Thursday, July 31, 2008

Frank Lloyd Wright by Portrait Master: Yousuf Karsh

Yousuf Karsh (1908-2002) is one of the masters of 20th century photography.  His body of work includes portraits of statesmen, artists, musicians, authors, scientists, and men and women of accomplishment.  His extraordinary and unique portfolio presents the viewer with an intimate and compassionate view of humanity.

Portraits by Karsh have come to be the iconic remembrances of the famous people he photographed. From Fidel Castro to Mother Teresa, his unique style has never been duplicated.  

Wednesday, July 23, 2008

Art Show Judging in Oil City

I just returned from judging an art show in Oil City, Pennsylvania. The show is part of the 30th Annual Oil City Heritage Festival. The show included over 200 works of art, in five media categories and judged at three levels: Professional, Intermediate, and Amateur. The show was held in the National Transit Building—the headquarters for John D. Rockefeller's Standard Oil Company. A view of the gallery is seen on the top, the middle photo shows "Marilyn" the winning entry in the Professional Oil/Acrylic Category. Photo above shows the lobby of the National Transit Building. The building was saved from the wrecking ball by Ralph Nader, who later donated the building to the City. The city is encouraging artists to move to Oil City and offers inexpensive studio space, a low cost of living, and an enthusiastic market for art.

Saturday, July 19, 2008

New Work: Day / Night

24 x 18 inch Inkjet print. Printed on Epson Enhanced Matte Paper

Wednesday, July 16, 2008

The Seldom Inn Tionesta Pennsylvania

It was Bike Night at The Seldom Inn in Tionesta, Pennsylvania. This gentlemen is the owner. All was well in Tionesta that night, except the Seldom Inn has now imposed a two dollar cover charge. My buddy Phil & I were exempted from paying because Phil promised we'd leave before the music started.  

Tuesday, July 15, 2008

Number Awareness Runs in the Family

This just in. Brother James had this same idea in 1992. Just another case of concurrent discovery—even if separated by 1 6 years. Hats off to Jim though for his beautifully executed calligraphy. Jim, my older brother, for those who don't know him, is an artist, calligrapher and tenured math professor. For those who are familiar with him know that he will forever remind me that "he thought of this first". And so, all of the credit for discovery that "Numbers Rule Lives" rightfully belongs to Jim. 

Thursday, July 10, 2008


Numbers rule our lives whether we like it or not. Even if we ignore them, they are there to haunt us and at times threaten us. From birth at zero to our known life expectancy, numbers rule us. Just a few examples: our age, our I.Q, our E.Q. (emotional quotient), social security number, SAT scores, GRE scores, PSA level, blood pressure, mortgage rate, EIN, birth order number, anniversary, bilirubin level, cholesterol, HDL, LDL, Triglycerides, portfolio value, loss, gain, driver's license nunber, "The" number, various and sundry phone numbers, credit card numbers, bank and brokerage account numbers, shoe size, hat size, weight, age, height, glove size, underwear size, pant size, ring size, tire size, VIN number, automotive horsepower number, hourly billing rate, salary, probability of outliving our money. And these are just the tip of the iceberg. Tell me more.

Tuesday, July 8, 2008

Time Trials

OK, so speed isn't necessarily the most important thing in art, but this is an example of a painting done in under two minutes on a moving bus.

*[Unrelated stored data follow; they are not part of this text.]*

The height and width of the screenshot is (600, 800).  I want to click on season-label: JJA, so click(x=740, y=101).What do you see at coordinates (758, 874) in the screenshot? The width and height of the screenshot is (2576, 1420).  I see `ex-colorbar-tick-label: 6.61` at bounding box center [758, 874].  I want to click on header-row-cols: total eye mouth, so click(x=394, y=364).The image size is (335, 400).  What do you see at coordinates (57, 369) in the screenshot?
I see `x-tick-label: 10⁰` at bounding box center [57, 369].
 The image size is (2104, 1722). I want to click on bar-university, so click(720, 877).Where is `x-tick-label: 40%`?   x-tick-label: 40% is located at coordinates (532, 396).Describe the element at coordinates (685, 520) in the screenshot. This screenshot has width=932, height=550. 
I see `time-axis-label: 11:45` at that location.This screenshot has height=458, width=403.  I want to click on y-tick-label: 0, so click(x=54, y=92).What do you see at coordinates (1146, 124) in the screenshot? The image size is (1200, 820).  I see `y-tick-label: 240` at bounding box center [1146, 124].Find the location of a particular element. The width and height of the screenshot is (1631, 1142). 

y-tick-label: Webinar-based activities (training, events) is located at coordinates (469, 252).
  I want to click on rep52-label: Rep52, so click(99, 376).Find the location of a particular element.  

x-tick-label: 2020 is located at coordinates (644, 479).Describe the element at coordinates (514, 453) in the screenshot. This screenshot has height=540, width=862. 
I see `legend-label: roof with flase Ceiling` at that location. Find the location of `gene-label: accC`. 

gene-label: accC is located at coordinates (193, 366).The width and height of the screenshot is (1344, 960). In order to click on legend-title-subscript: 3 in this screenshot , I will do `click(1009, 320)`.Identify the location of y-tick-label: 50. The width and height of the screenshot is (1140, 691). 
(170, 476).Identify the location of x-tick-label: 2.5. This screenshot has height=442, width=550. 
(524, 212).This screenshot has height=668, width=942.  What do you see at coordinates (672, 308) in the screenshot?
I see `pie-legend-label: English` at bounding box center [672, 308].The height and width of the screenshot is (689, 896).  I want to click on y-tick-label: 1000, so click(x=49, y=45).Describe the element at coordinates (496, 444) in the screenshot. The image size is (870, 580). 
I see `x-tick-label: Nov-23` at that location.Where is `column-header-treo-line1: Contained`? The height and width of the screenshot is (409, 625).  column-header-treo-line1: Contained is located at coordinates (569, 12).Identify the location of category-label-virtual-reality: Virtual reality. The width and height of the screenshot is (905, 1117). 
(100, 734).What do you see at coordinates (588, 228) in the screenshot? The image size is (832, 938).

In the late 80's I was on a bus tour of England, Ireland, Scotland and Wales with Margaret, Evan and my parents.  I constantly found myself observing beautiful landscapes through the window of the moving bus. So I set up my little sketch book, a 4 x 5 inch mini, and my watercolors, and after looking at a landscape as we passed it, tried to memorize the details of a scene. In this case, a lovely rural landscape on the road from Edinburgh to Leith. This little exercise of taking "mind photographs", then putting them onto paper became a favorite pastime of mine on the trip and sharpened my observational skills. Try it. It's a fun exercise, but you've only got two minutes!